On oil supplies, Organization of the Petroleum Exporting
Countries (OPEC) said on Thursday it raised output to a two-year
high in January, the latest sign that a recovering world economy
and oil prices of $100 a barrel are encouraging extra supplies
from the producer group.
In a monthly report, OPEC said January production rose by
400,000 barrels per day (bpd) to 29.72 million bpd, the highest
since December 2008 when the group announced a record cut in its
output.
The higher OPEC production and comfortable oil stocks in
developed nations should limit a further oil price spike despite
demand hitting an all-time high later this year, The
International Energy Agency (IEA) said.
"I think there is still enough production capacity," said
Cohen but we are not going to approach the (peak) levels of
2008, at least not this year," said Cohen.
"The underlining demand is still undergoing.

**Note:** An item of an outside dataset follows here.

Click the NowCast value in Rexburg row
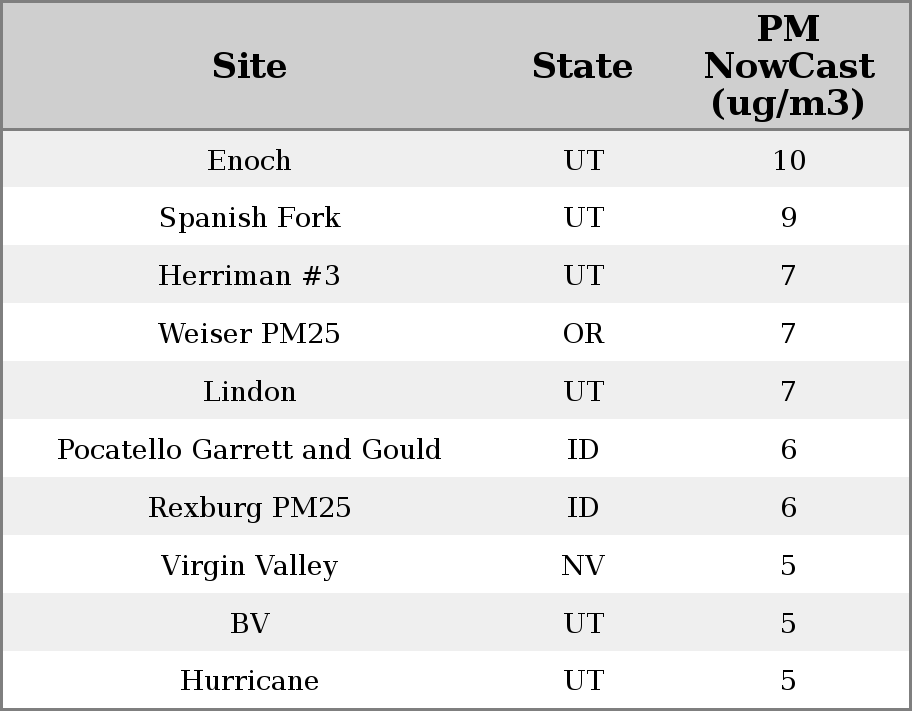 (x=788, y=508)
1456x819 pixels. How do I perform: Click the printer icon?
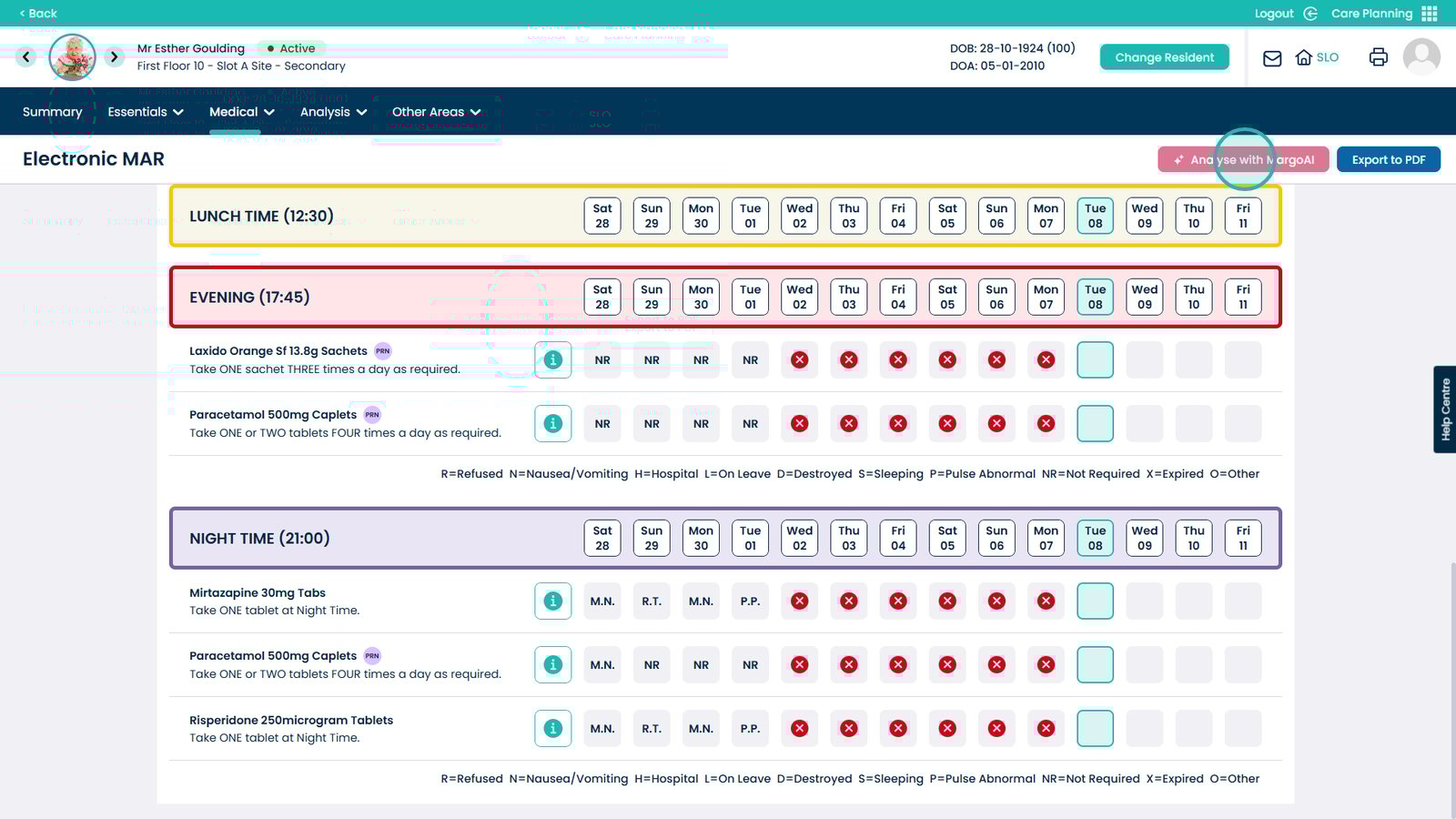pyautogui.click(x=1378, y=57)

I do not think
the tightening by the Chinese central bank is going to alter the
outlook for continual growth in China and other emerging
economies, and these will be supportive of oil prices going
forward."
In the U.S., data was positive with new applications for
unemployment benefits dropping to a 2-1/2-year low last week,
pointing to a stronger footing for the labor market as the
economic recovery gathers momentum.
Initial claims for state unemployment benefits fell 36,000
to a seasonally adjusted 383,000, the lowest since early July
2008, the Labor Department said.
(Editing by Himani Sarkar)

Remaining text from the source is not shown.